LONDON (AP) – Britain’s Supreme Court ruled Thursday that a group of Nigerian farmers and fishermen can sue Royal Dutch Shell PLC in English courts over pollution in a region where the oil giant has a subsidiary.
The justices said Shell has a “duty of care” to the claimants over the actions of its Nigerian subsidiary.
Members of Nigeria’s Ogale and Bille communities took Shell to court in Britain in 2016, alleging that decades of oil spills have fouled the water, contaminated the soil and destroyed the lives of thousands of people in the Niger River Delta, where a Shell subsidiary has operated for decades.

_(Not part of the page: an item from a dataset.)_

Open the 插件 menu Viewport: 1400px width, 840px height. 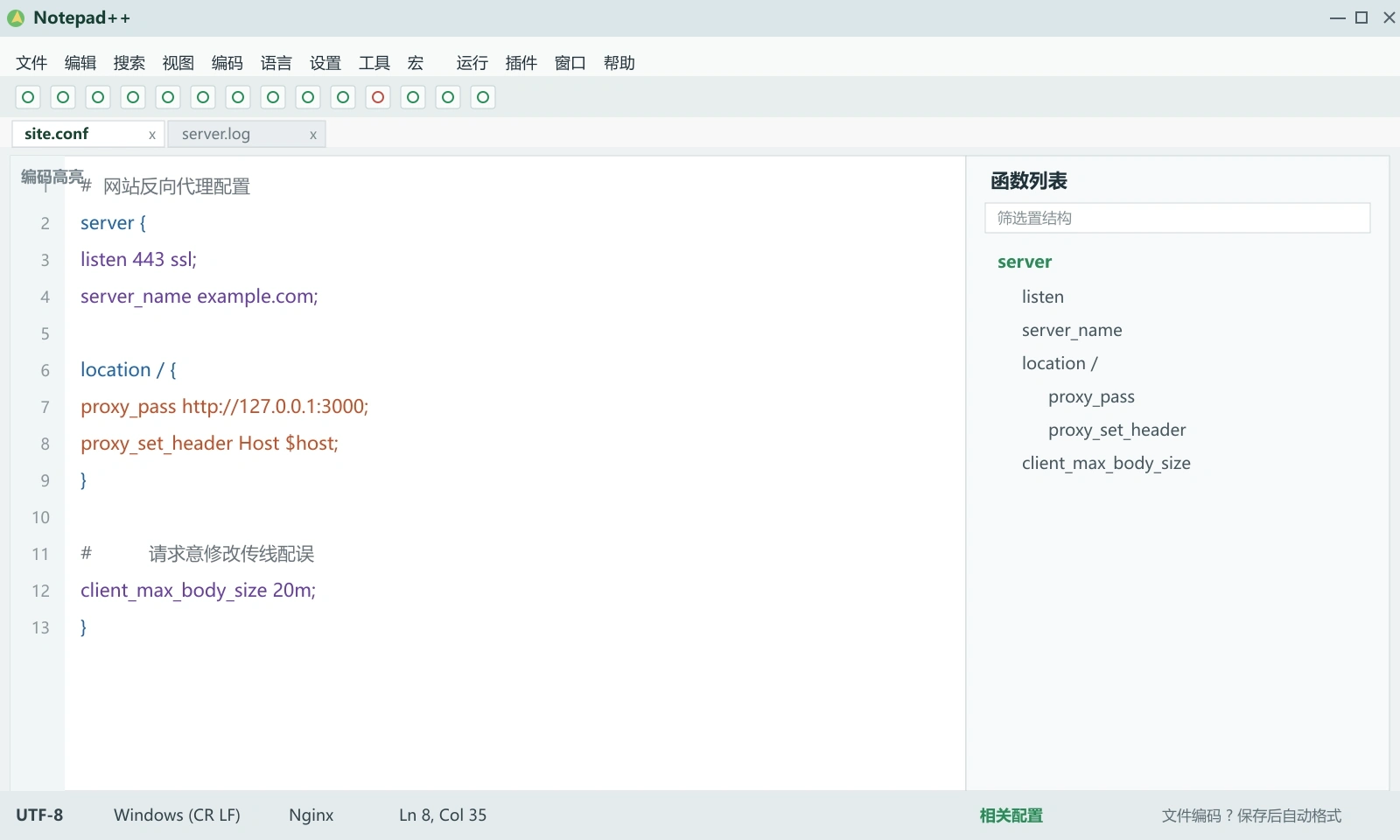pyautogui.click(x=522, y=63)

They brought the lawsuit in London, Shell’s home base, because they said the Nigerian courts are too corrupt.
Shell argued that the U.K. courts had no jurisdiction to hear the case.
Britain’s High Court ruled in 2017 that the parent company was not responsible and the claim against its subsidiary, Shell Petroleum Development Co. of Nigeria, should therefore not be heard in the U.K. courts.
The Court of Appeal agreed and the claimants appealed to the U.K.’s top court for a final decision.
In its ruling Thursday, the Supreme Court said the appellants’ case had “a real prospect of success.”
It said that “the Court of Appeal materially erred in law” when it ruled against the Nigerian claimants.